I prefer indents, but it is acceptable to use block style formatting.

Now it's really annoying, though, when people use both.


----------



## Ann in Arlington (Oct 27, 2008)

My personal feeling is that indents look more professional.  Possibly because that's what I'm used to seeing over the last 50 years of me reading paper books.  To me, block paragraphs with a space look like a term paper, or a blog post, or a forum post.  I don't pay money to read those.   So, yeah, the story may be great, but it's not going to count as 5 star to me if it's formatted with block paragraphs.  And it would make me marginally less likely to purchase again from the same author.

FWIW I can't recall the last book I read that had block paragraphs, but I don't get that many that aren't either by major publishers or independent authors whom I've already vetted.  I do remember one I got in the early days that not only didn't have indents, it didn't have spaces between paragraphs either.  It was basically impossible to read.  And wasn't worth struggling to try to do so either.


----------



## Cathy21 (Mar 28, 2012)

I've read two really good fiction books recently with blocks and although it took a few pages to get used to, it worked. It wasn't formatting errors but deliberate spacing decisions by the authors to present the voices of the characters in a different way. 

Cathy


----------



## Debbie Bennett (Mar 25, 2011)

I'm clearly too fussy. I hate block paragraphs in fiction. It's just not right.  

Indent using styles, not tabs, and both amazon and smashwords work like a dream...


----------



## Loren DeShon (Jun 15, 2011)

Put me down for indented paragraphs.

Block paragraphs look amateurish to me.


----------



## tahliaN (Nov 6, 2011)

I don't find them acceptable in fiction for all the reasons others have cited. One of the criteria for inclusion in the Awesme Indies listing of Indie books that meet the same kind of standards as traditionally published books is correct formating, which means no gaps between paragraphs which should be properley indented.
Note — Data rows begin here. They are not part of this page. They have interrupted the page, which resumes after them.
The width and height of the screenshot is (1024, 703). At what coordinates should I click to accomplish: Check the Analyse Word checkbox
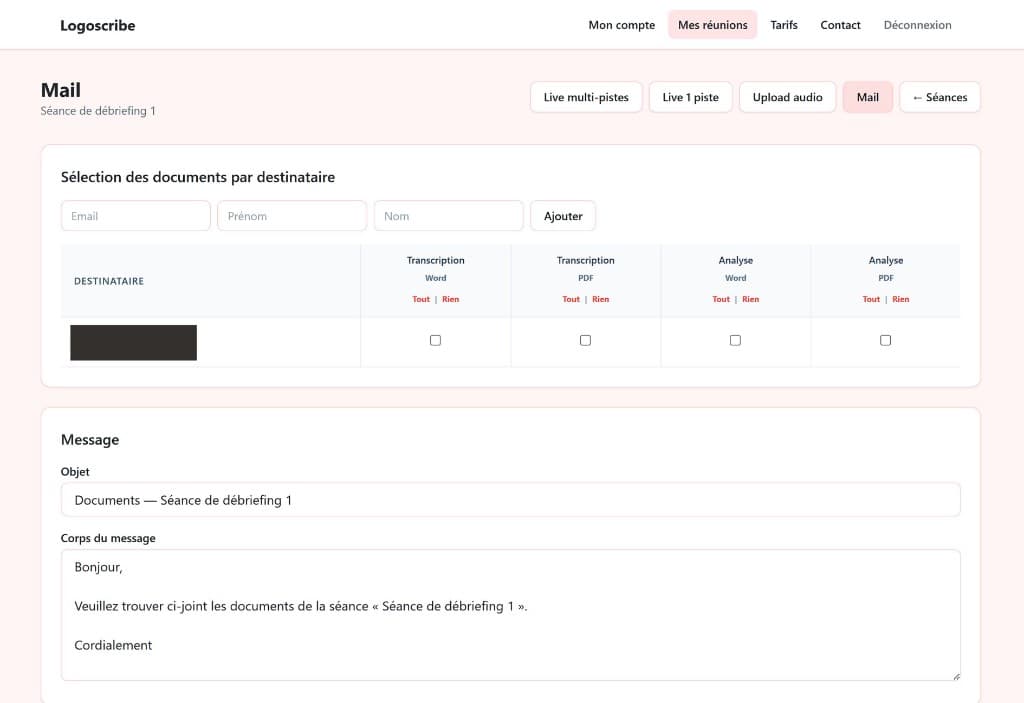click(735, 340)
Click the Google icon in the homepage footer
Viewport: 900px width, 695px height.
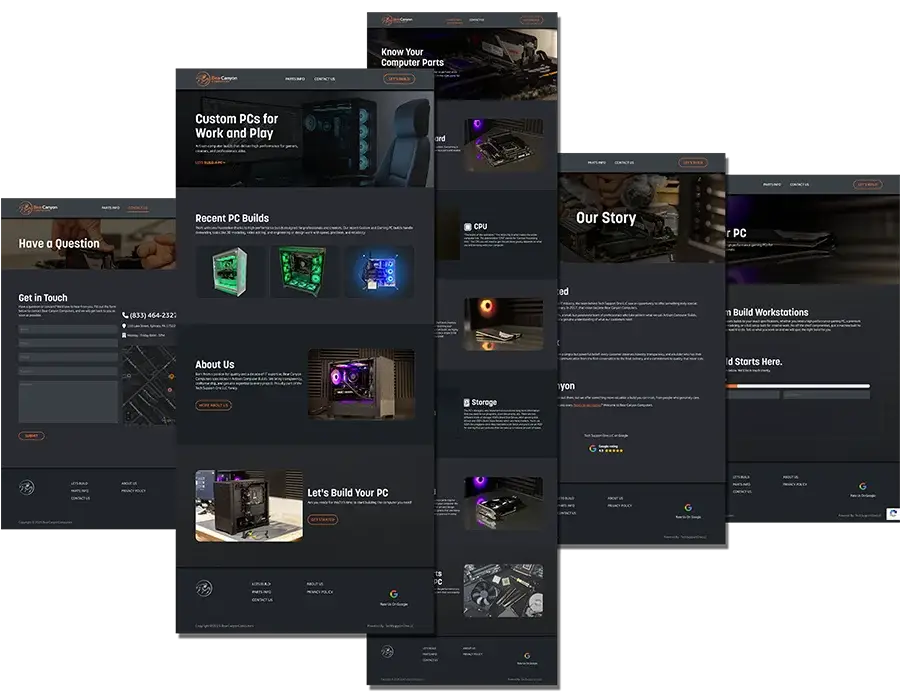(x=393, y=594)
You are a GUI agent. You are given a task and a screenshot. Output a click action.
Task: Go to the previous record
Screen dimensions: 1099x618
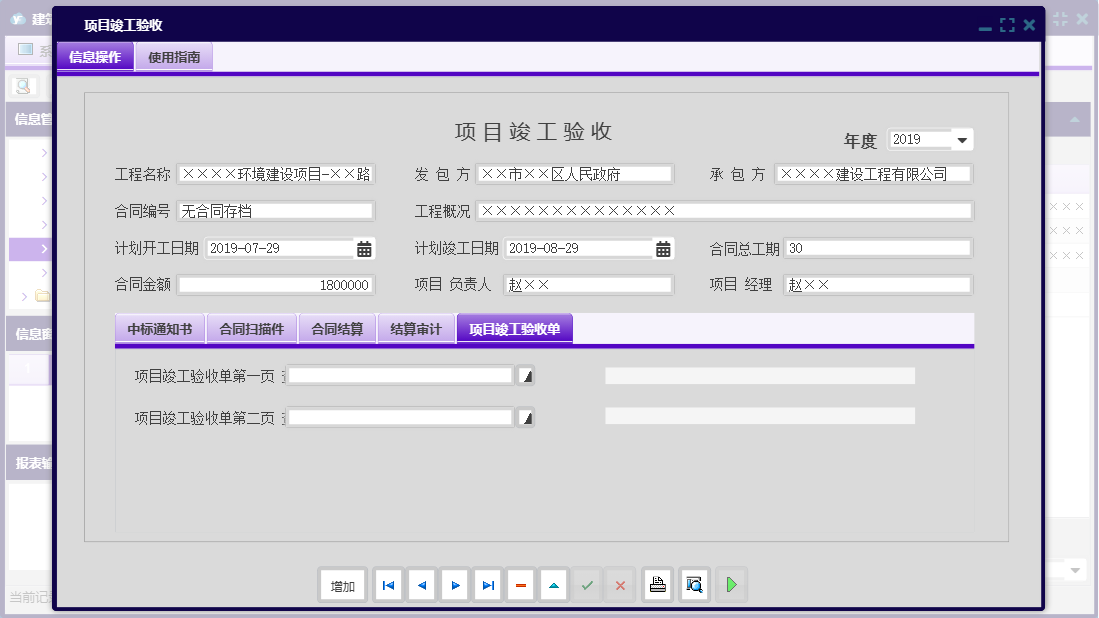(x=421, y=585)
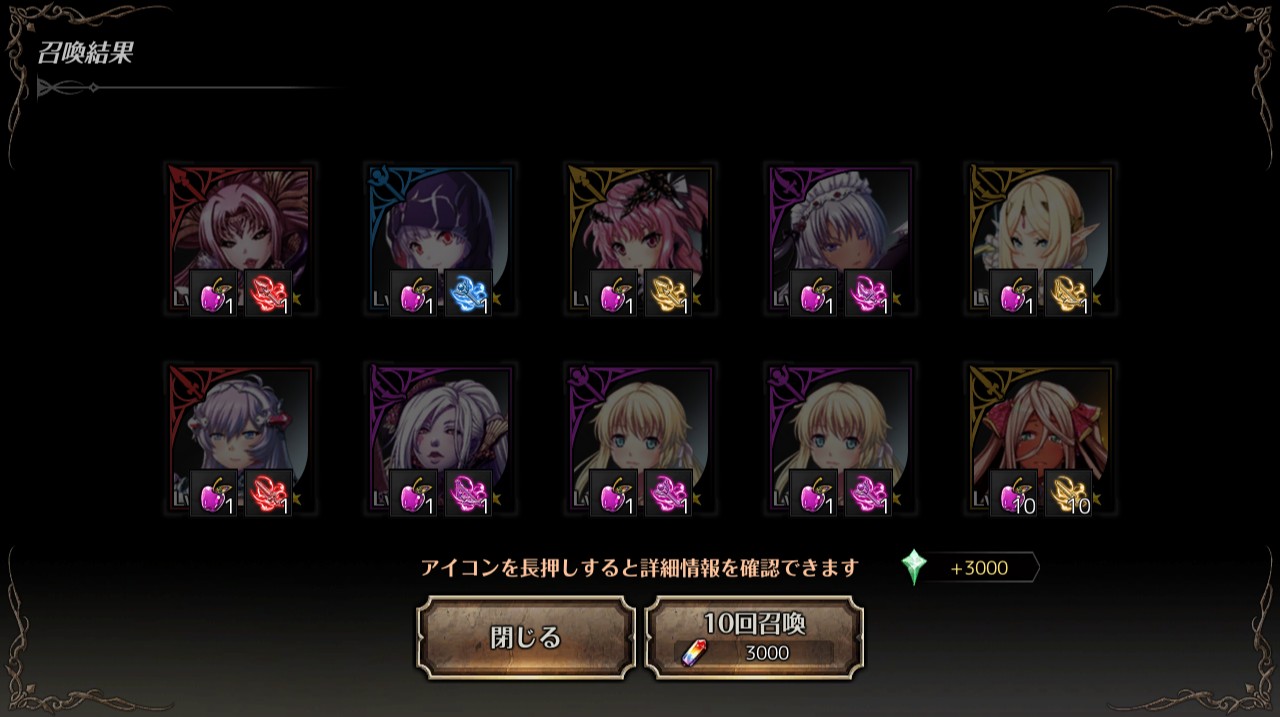Click the blue crystal icon on hooded card

pos(468,293)
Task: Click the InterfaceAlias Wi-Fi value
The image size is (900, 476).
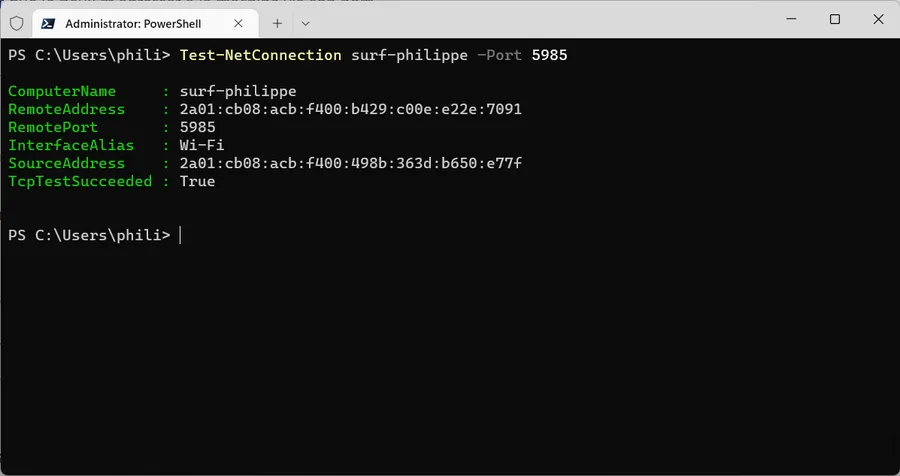Action: pos(202,145)
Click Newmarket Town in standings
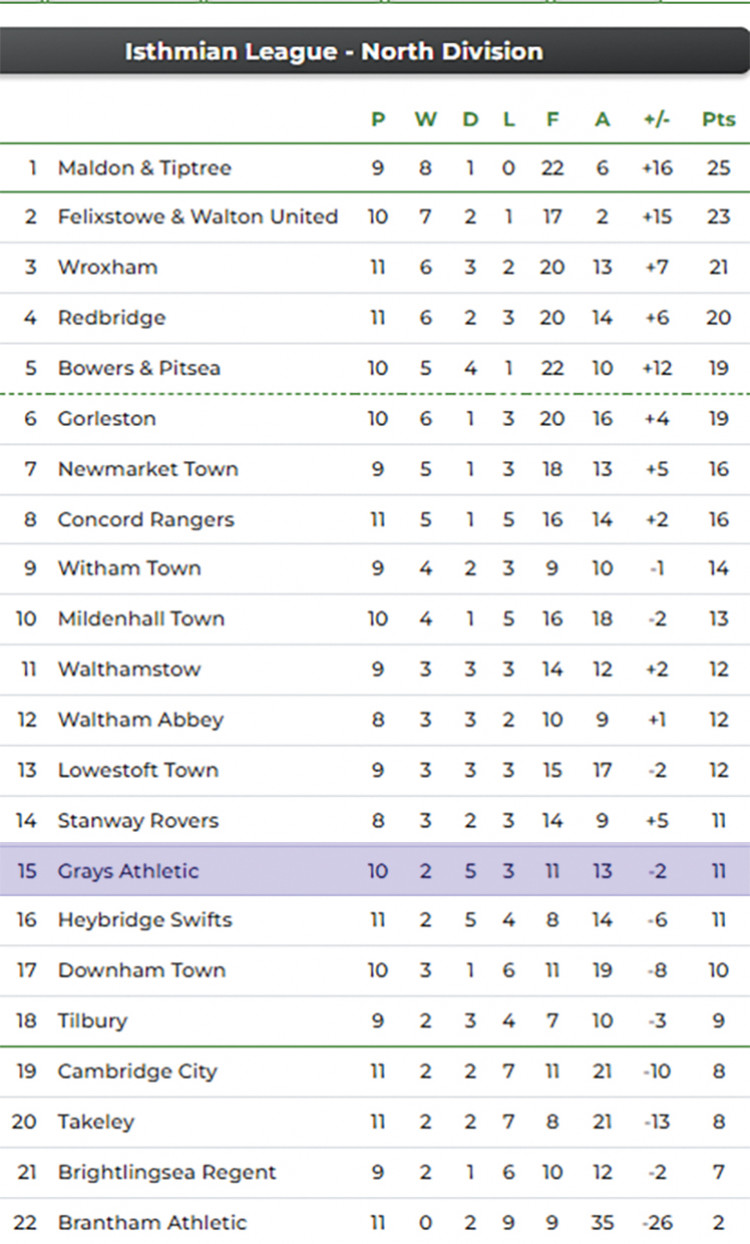Screen dimensions: 750x1244 [148, 469]
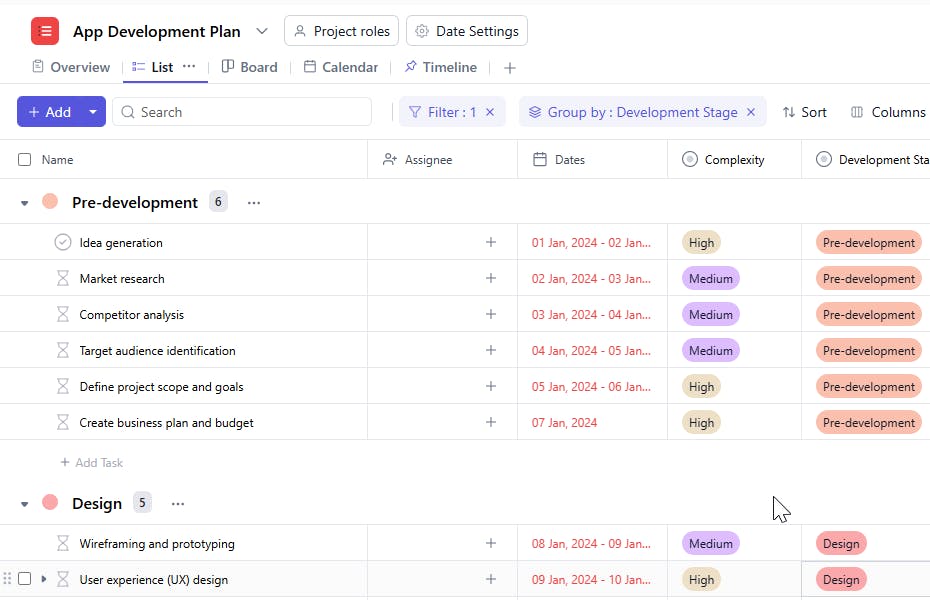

Just because there are books out there that don't do it right, doesn't mean that it is acceptable. I have found formatting problems in ebooks from mainstream publishers too, (like the paragraphs not happening between different character's dialogue that I found in a Harper Collins book series. That was extremely diffifcult to read.) Hopefully these are issues that will cease to occur as time goes on. I think we need to mention them in reviews as a way of letting the author/publisher know that it's not acceptable. It's easy to make mistakes when you first start playing with ebook creation software.


----------



## philstern (Mar 14, 2011)

I agree about the non-indented paragraphs. Very annoying. 

And really, if God intended books not to have indents, why would He put a Tab key on our keyboards?


----------



## Betsy the Quilter (Oct 27, 2008)

Ann in Arlington said:


> Possibly because that's what I'm used to seeing over the last 50 years of me reading paper books.


Wow, Ann....you started reading really early.  Didn't you just turn 50?

Betsy


----------



## Ann in Arlington (Oct 27, 2008)

I just turned 53 but. . .yeah. . . .I did start reading pretty early. 

I admit some of those early books did NOT have indented paragraphs.


----------



## Mike D. aka jmiked (Oct 28, 2008)

philstern said:


> And really, if God intended books not to have indents, why would He put a Tab key on our keyboards?


I know that was a statement with humorous intent, but tabs and indents are two different functions in word processors. I could ague that the Tab key is unnecessary in formatting modern documents. I can't even remember the last time I used it except for tabbing between fields when filling out a form on a web page.

I got an ebook yesterday that does have paragraph indents, but has _double-spacing_ between paragraphs. It is very distracting. I'll probably run it through a Calibre filter to remove all that white space.

Mike


----------



## LadaRay (Apr 6, 2011)

It's generally very difficult to format for Kindle. It introduces errors out of the blue, where they should have never been. So, this could be just a formatting error, which people didn't bother to correct.

I personally was determined to get my formatting right, so I went back a number of times and made sure everything was perfect. But it took me a lot of effort and study. Not everyone will be as meticulous.


----------